ABRUPTO

15.7.03


EARLY MORNING BLOGS 9

Quando se lê um número suficiente de blogues e, esforçando-me por sair da rede mais densa do mainstream, – aquele círculo de blogues que estão intensamente “linkados” uns com os outros e tem uma massa crítica suficiente para impor temáticas e aparecer como a face da blogosfera fora dela – apercebem-se as tendências e apercebe-se, acima de tudo, a enorme revolução do meio em Portugal nos últimos meses. Por isso é que o meta-bloguismo é natural, é uma reacção de auto-compreensão e auto-definição compreensível em tempos de tumulto.

Várias coisas aconteceram ao mesmo tempo como é habitual numa revolução. Cito Lenine, já que os nossos amigos à esquerda tem grande pudor em o fazer, - e permito mais umas brincadeira humorísticas comigo inteiramente previsíveis - porque a frase aplica-se bem ao momento actual da blogosfera :

Só quando os "de baixo" não querem e os "de cima" não podem continuar vivendo à moda antiga é que a revolução pode triunfar.”

O que se está a dar é a democratização da blogosfera com a entrada de muita gente no duplo sentido: novos blogues e novos leitores. Por outro lado, a exposição exterior dos blogues introduziu diferentes critérios de avaliação que não coincidiam com os dominantes no seu interior.

Este efeito acabou com a blogosfera cosy , fortemente estratificada entre blogues a quem ninguém ligava nenhuma e blogues que através de um permanente diálogo, do auto-elogio, de um espírito de elite que ultrapassava claramente qualquer barreira ideológica, se apresentavam como primus inter pares. A distinção esquerda - direita era menos importante do que a distinção entre os amigos e os desconhecidos, entre “nós, os bons” e eles a turba ignara de mau gosto. A lista de “blogues de serviço público” no Blogo era o retrato desse mundo fechado que explodiu.

Era também natural que a maioria das pessoas se conhecessem umas às outras e fossem amigos. Quando, num meio de comunicação qualquer, todos se conhecem, ou todos tem a mesma idade, ou todos tem a mesma formação, ou todos lêem os mesmos livros, ou frequentam todos os mesmos restaurantes, é porque esse meio está na infância.

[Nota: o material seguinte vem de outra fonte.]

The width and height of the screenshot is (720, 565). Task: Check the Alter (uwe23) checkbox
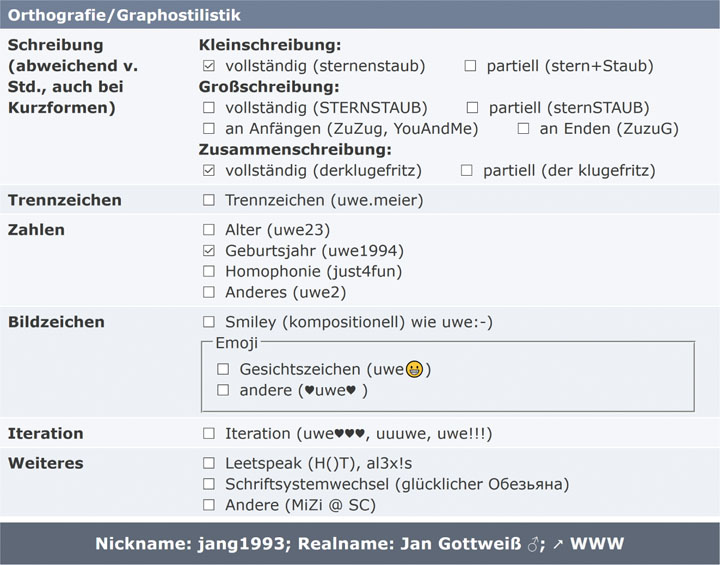pyautogui.click(x=209, y=229)
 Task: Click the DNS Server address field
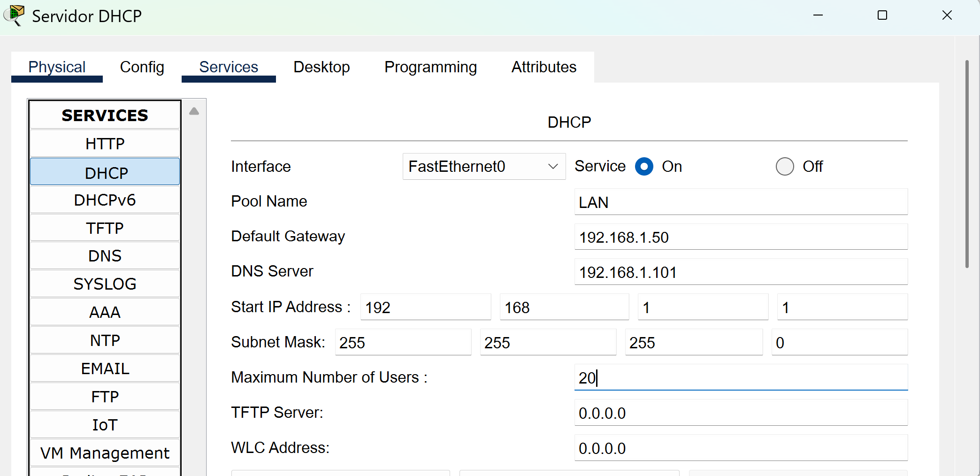pos(741,272)
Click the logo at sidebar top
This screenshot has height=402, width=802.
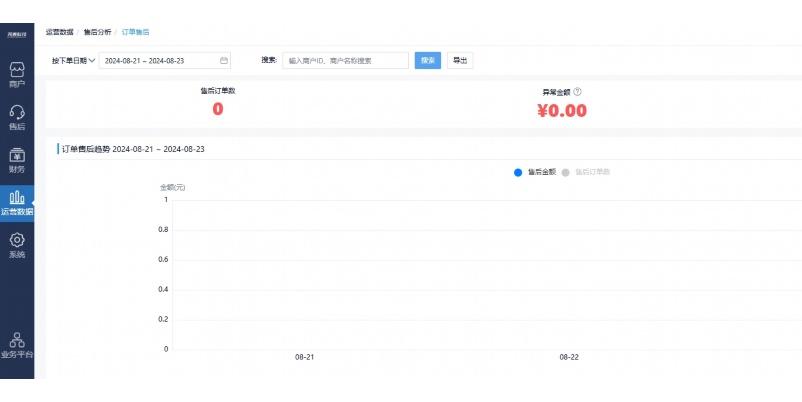click(17, 35)
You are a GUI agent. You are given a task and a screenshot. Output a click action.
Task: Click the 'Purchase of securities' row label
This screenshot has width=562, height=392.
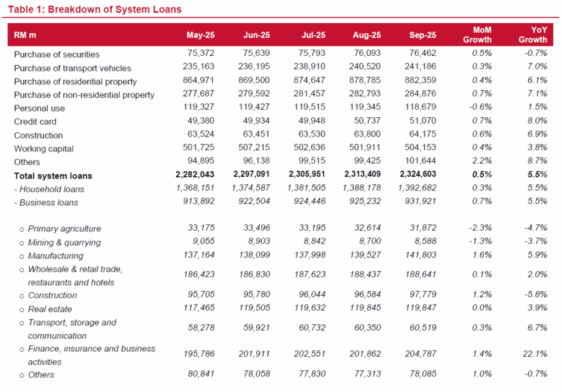(x=56, y=55)
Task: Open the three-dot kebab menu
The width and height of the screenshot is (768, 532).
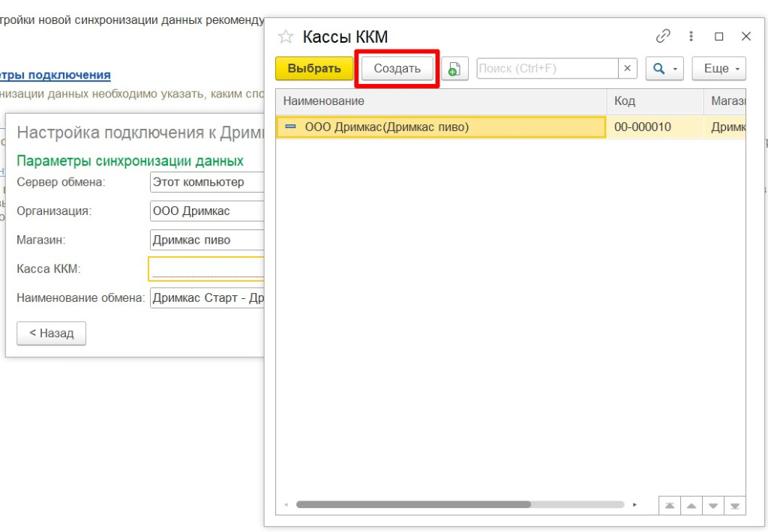Action: click(x=691, y=35)
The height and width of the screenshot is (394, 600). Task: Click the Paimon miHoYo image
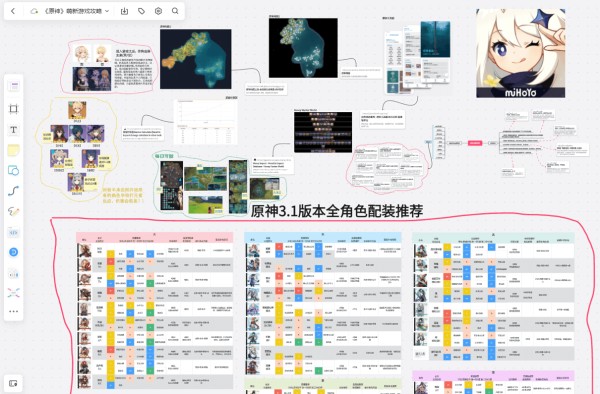point(520,53)
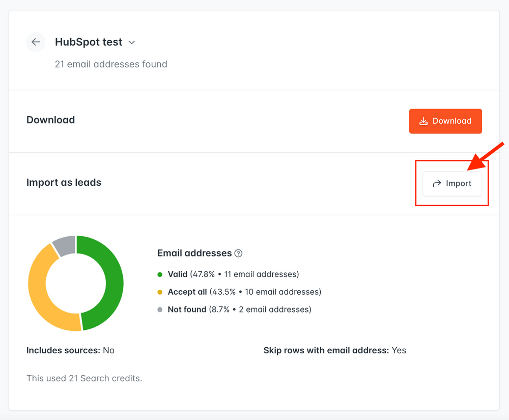This screenshot has width=509, height=420.
Task: Click the orange Download button
Action: click(x=445, y=121)
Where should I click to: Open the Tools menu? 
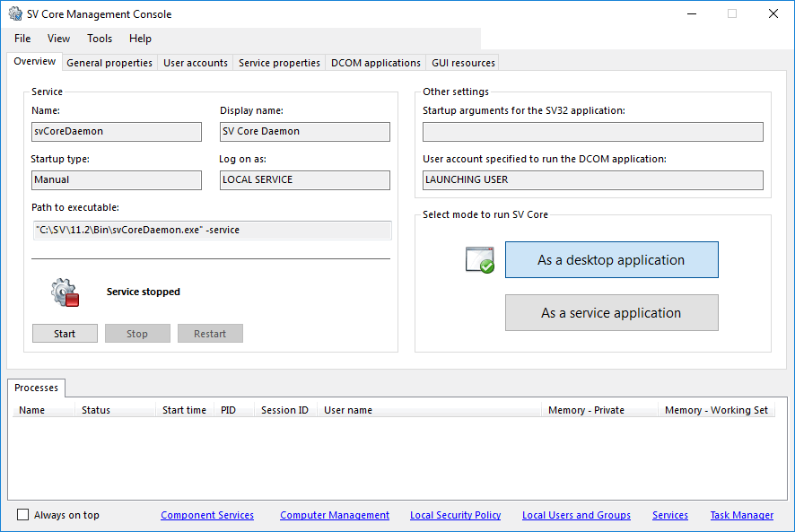(99, 39)
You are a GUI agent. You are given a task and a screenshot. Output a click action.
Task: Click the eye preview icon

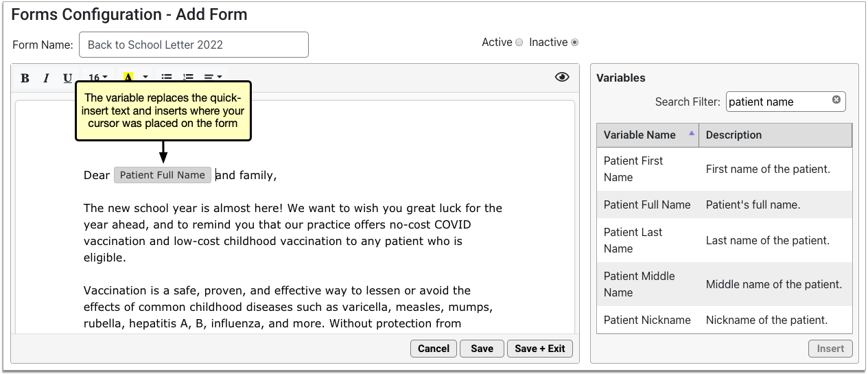[x=562, y=78]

Tudo isto gera muitas tensões e uma certa irritação era inevitável (“os "de cima" não podem continuar vivendo à moda antiga”). Nalguns blogues mais antigos há uma clara evolução do blogue-optimismo para o blogue-cepticismo, que nada justifica, porque só um cego é que pensa que a blogosfera está pior porque não é um clube de vinte amigos. É natural que tenham vontade de migrar e para isso, por razões psicológicas, desvalorizam o que deixam para trás.

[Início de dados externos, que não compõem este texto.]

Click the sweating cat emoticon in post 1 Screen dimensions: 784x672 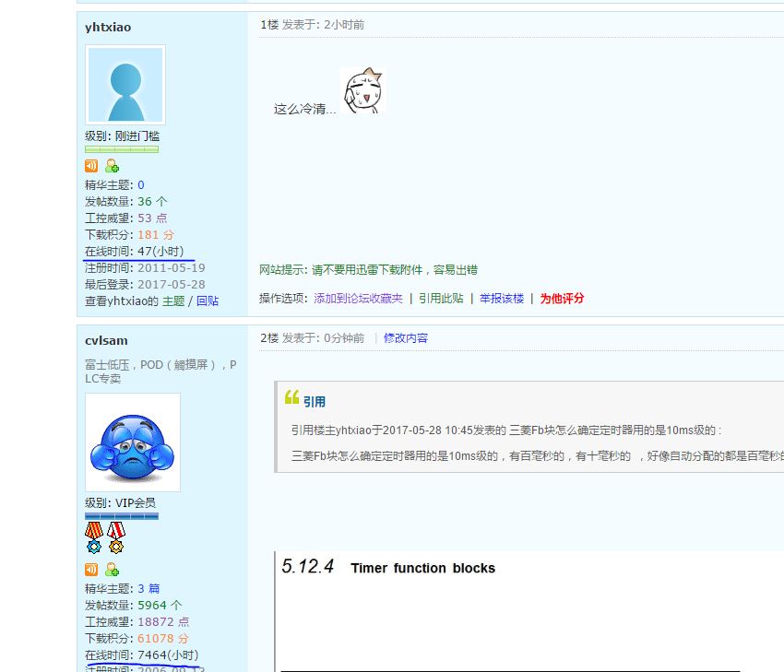[x=362, y=91]
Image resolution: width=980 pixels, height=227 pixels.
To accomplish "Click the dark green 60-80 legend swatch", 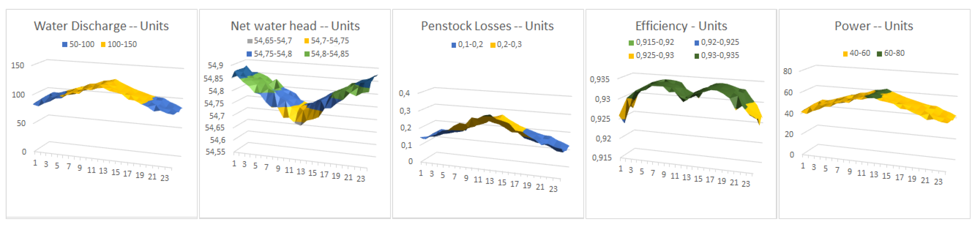I will click(879, 54).
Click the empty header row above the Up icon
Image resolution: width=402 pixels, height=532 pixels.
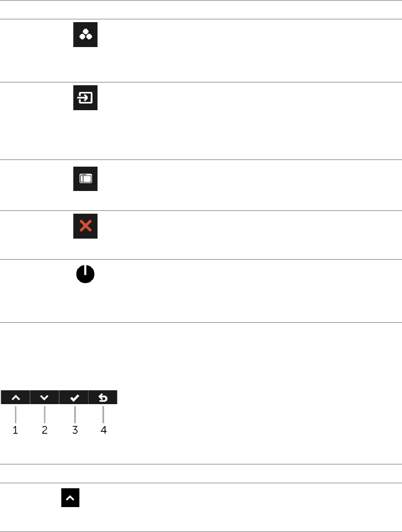click(x=201, y=473)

Um dos aspectos mais saudáveis da democratização da blogosfera é que hoje é mais difícil “competir” (tomem a palavra com a latitude que quiserem), ter influência, já há muitas vozes qualificadas, muito saber em muitas áreas, uma diversificação temática, de opiniões e de escritas, que a capacidade para se afirmar já não depende do elogio mútuo, mas de se ter ou não uma voz própria e persistência. Este último factor é o que mais falta na blogosfera, onde um mês é um século e se chega a conclusões taxativas lendo cinco ou seis blogues de um dia para o outro.

Eu sou liberal no sentido antigo, prezo a chuva e o mau tempo, a fúria e a calma das discussões, e gosto de ouvir muitas vozes diferentes. Como já disse e repito, na blogosfera, a “mão invisível” está dentro da cacofonia e para exercer o seu efeito positivo é suposto ser mesmo “invisível”. A blogosfera portuguesa passou de ter uma mão “visível” para ter uma “invisível” e foi, em primeiro lugar, o número que provocou esse efeito. Mais gente, mais vozes, tudo mais árduo. Esta é a revolução.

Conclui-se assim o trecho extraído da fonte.